Utils

The utils module contains utility classes, functions, and settings which ProbFlow uses internally. The sub-modules of utils are:

  • settings - backend, datatype, and sampling settings

  • base - abstract base classes for ProbFlow objects

  • ops - backend-independent mathematical operations

  • casting - backend-independent casting operations

  • initializers - backend-independent variable initializer functions

  • io - functions for loading and saving models

  • metrics - functions for computing various model performance metrics

  • plotting - functions for plotting distributions, posteriors, etc

  • torch_distributions - manual implementations of missing torch dists

  • validation - functions for data type validation

Settings

The utils.settings module contains global settings about the backend to use, what sampling method to use, the default device, and default datatype.

Backend

Which backend to use. Can be either TensorFlow 2.0 or PyTorch.

Datatype

Which datatype to use as the default for parameters. Depending on your model, you might have to set the default datatype to match the datatype of your data.

Samples

Whether and how many samples to draw from parameter posterior distributions. If None, the maximum a posteriori estimate of each parameter will be used. If an integer greater than 0, that many samples from each parameter’s posterior distribution will be used.

Flipout

Whether to use Flipout where possible.

Static posterior sampling

Whether or not to use static posterior sampling (i.e., take a random sample from the posterior, but take the same random sample on repeated calls), and control the UUID of the current static sampling regime.

Sampling context manager

A context manager which controls how Parameters sample from their variational distributions while inside the context manager.

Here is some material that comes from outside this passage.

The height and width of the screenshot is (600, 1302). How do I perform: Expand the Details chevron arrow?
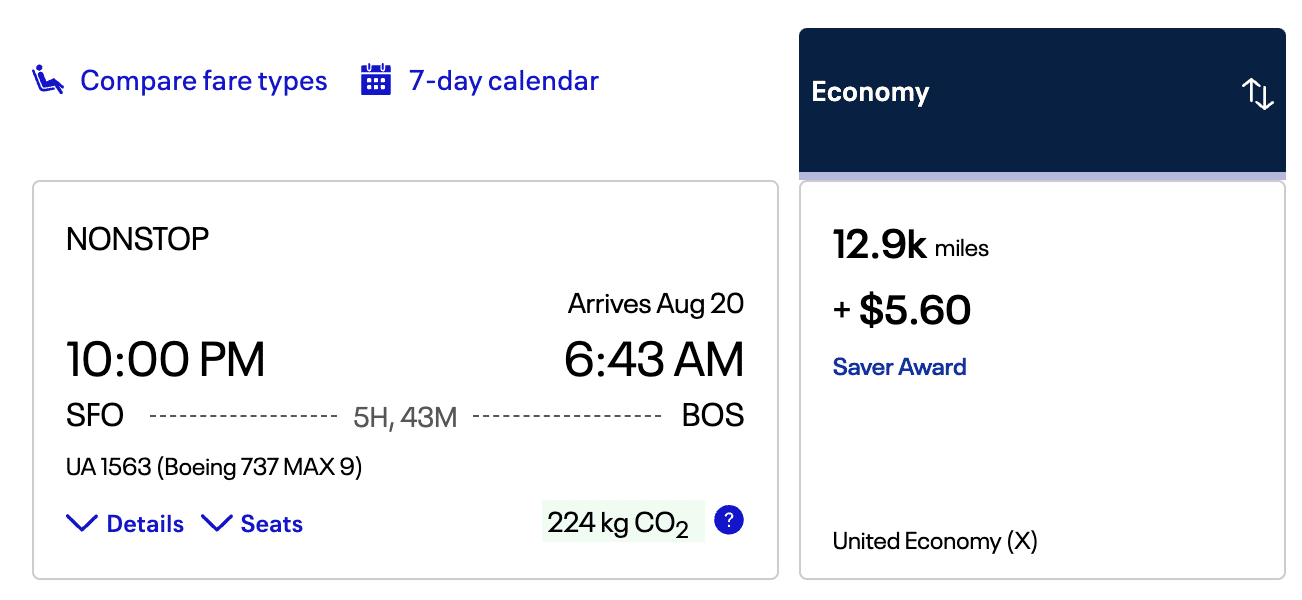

probflow.utils.settings.get_backend()[source]

Get which backend is currently being used.

Returns

backend – The current backend

Return type

str {‘tensorflow’ or ‘pytorch’}

probflow.utils.settings.set_backend(backend)[source]

Set which backend is currently being used.

Parameters

backend (str {'tensorflow' or 'pytorch'}) – The backend to use

probflow.utils.settings.get_datatype()[source]

Get the default datatype used for Tensors

Returns

dtype – The current default datatype

Return type

tf.dtype or torch.dtype

probflow.utils.settings.set_datatype(datatype)[source]

Set the datatype to use for Tensors

Parameters

datatype (tf.dtype or torch.dtype) – The default datatype to use

probflow.utils.settings.get_samples()[source]

Get how many samples (if any) are being drawn from parameter posteriors

Returns

n – Number of samples (if any) to draw from parameters’ posteriors. Default = None (ie, use the Maximum a posteriori estimate)

Return type

None or int > 0

probflow.utils.settings.set_samples(samples)[source]

Set how many samples (if any) to draw from parameter posteriors

Parameters

samples (None or int > 0) – Number of samples (if any) to draw from parameters’ posteriors.

probflow.utils.settings.get_flipout()[source]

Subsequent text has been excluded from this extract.